What’s an aging-related adjustment you refuse to make, and why?
I refuse to let go of my sophomoric sense of humor. Yes, I regularly make inappropriate jokes—mostly at my own expense—because I believe growing older is about gravitas as we age, and levity. Our sense of humor is something we carry with us until we die and laughing has proven to be a variable correlated with living a longer, healthier life.
What’s your philosophy on celebrating birthdays as an adult? How do you celebrate yours?

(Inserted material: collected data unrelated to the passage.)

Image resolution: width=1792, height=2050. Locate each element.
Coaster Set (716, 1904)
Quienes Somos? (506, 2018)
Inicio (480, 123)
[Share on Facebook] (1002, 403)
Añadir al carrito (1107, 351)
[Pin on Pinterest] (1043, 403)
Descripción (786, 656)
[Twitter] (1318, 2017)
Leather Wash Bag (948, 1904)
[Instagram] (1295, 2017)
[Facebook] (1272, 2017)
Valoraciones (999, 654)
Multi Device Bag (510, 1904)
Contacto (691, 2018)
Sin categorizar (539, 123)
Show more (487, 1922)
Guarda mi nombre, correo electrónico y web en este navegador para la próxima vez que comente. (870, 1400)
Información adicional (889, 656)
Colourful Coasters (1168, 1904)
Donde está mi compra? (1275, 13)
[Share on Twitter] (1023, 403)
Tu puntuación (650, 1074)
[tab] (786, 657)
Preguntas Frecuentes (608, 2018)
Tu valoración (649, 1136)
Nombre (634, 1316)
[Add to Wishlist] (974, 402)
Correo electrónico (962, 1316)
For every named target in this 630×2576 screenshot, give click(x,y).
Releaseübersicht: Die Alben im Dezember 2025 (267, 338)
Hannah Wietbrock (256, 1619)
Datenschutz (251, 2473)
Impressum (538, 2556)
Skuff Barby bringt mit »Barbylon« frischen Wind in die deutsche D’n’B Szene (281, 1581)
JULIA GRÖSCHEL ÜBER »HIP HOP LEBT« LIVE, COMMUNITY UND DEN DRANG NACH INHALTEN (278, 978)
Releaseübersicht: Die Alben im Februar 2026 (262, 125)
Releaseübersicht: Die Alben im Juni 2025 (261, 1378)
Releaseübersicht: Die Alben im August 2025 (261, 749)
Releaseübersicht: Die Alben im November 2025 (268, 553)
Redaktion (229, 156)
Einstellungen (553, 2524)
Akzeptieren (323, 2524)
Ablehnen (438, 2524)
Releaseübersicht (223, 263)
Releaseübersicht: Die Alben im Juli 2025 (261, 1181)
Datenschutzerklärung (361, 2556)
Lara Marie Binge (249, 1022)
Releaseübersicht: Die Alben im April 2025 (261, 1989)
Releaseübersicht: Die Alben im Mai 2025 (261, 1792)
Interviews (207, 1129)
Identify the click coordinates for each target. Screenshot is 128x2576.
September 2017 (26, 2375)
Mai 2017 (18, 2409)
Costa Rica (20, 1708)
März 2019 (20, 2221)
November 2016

I’ve enjoyed being a “social alchemist,” a mixologist of people. Since age 30, I’ve celebrated a multi-day birthday party in far-flung places around the world every five years: Kauai, Bali, Las Vegas, Marrakech, Burning Man, and Baja. I loved introducing my diverse collection of friends to each other and celebrating in places that many of my friends have never experienced. I was supposed to do my 60th birthday party leading an all-campus workshop at the Esalen Institute in Big Sur, but Covid canceled that plan. For my 65th in a couple years, I will likely do something more subdued and intimate with a dozen friends instead of 100 folks. Being a Halloween baby, I do love a reason to get dressed up.
Aside from celebrating my birthdays around the world, this essay resonates with me! I love my 50s! I feel like I’m me again -instead of pieces of everyone else. Didn’t Dr. Seuss tell his readers to, “become more YOUier”? That’s what my 50s have been for me. I have four somewhat older kids and I wish I could explain to them the wisdom gained with aging; but like Proust says, you’ve got to go through it to earn it. Life seems to be lived backwards sometimes.
You've reminded me of a Willa Cather quote that I love. I'm going to share it here because I think you'll like it, too. It comes from O, Pioneers! "Neither Oscar nor Lou has changed much; they have simply, as Alexandra said of them long ago, grown to be more and more like themselves."
Btw, thanks for developing the MEA and publishing your ideas. I'm 63 as well and am just (finally!) coming to realize how permeated I've been with ageist beliefs that have made me fear my future instead of embrace it as another part of my life adventure. Now I'm doing much more of the latter.